Władze miasta planowały zainstalowanie na wiadukcie barier dźwiękochłonnych, ponieważ mieszkańcy sąsiednich bloków skarżą się na ogromny hałas. Przejeżdża tędy coraz więcej samochodów. – Zwłaszcza w lecie nie można okna otworzyć, hałas jest niemiłosierny – narzekają radomianie.
Odczucia mieszkańców potwierdzają również badania prowadzone przez instytucje ochrony środowiska.
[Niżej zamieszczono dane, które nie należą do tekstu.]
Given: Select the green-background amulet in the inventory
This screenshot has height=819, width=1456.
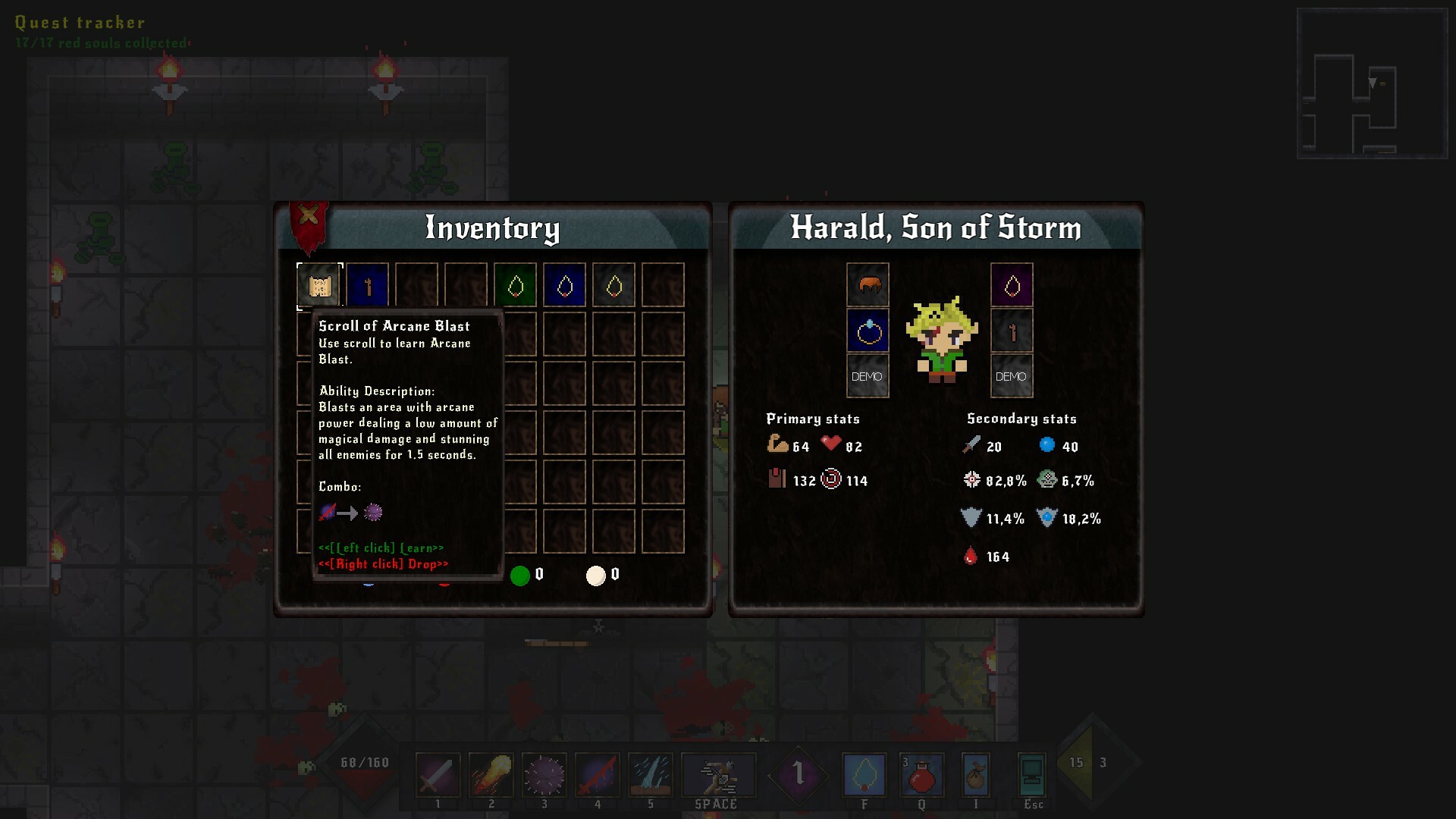Looking at the screenshot, I should (516, 286).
Już cztery lata temu hałas osiągał tu w dzień poziom 70 decybeli, podczas gdy dopuszczalna norma to 65 decybeli.
O zainstalowanie choćby ekranów pochłaniających nadmierny hałas mieszkańcy upominają się od dawna. Nadzieję na zmniejszenie uciążliwości wiaduktu wiązali z planami jego przebudowy. – W tym roku trwały prace przygotowawcze – wyjaśnia dyrektor Miejskiego Zarządu Dróg i Komunikacji Marek Czyż. – Jednak najpierw okazało się, że wystarczy nam pieniędzy wyłącznie na wykonanie projektu. Ale jego wykonawca długo czekał na opinię oddziaływania wiaduktu z wydziału ochrony środowiska i sanepidu.
Wszystko po to, by można było podjąć właściwą decyzję, jakiego rodzaju bariery dźwiękochłonne należy zamontować. Potem pojawiła się dodatkowo kwestia wytyczenia ścieżki rowerowej i związanej z tym konieczności uzgodnień z PKP.
Efekt nie jest pocieszający – pieniądze na projekt zarezerwowane w ubiegłorocznym budżecie miasta radni przeznaczyli na inne cele. Prace projektowe będą kontynuowane w tym roku.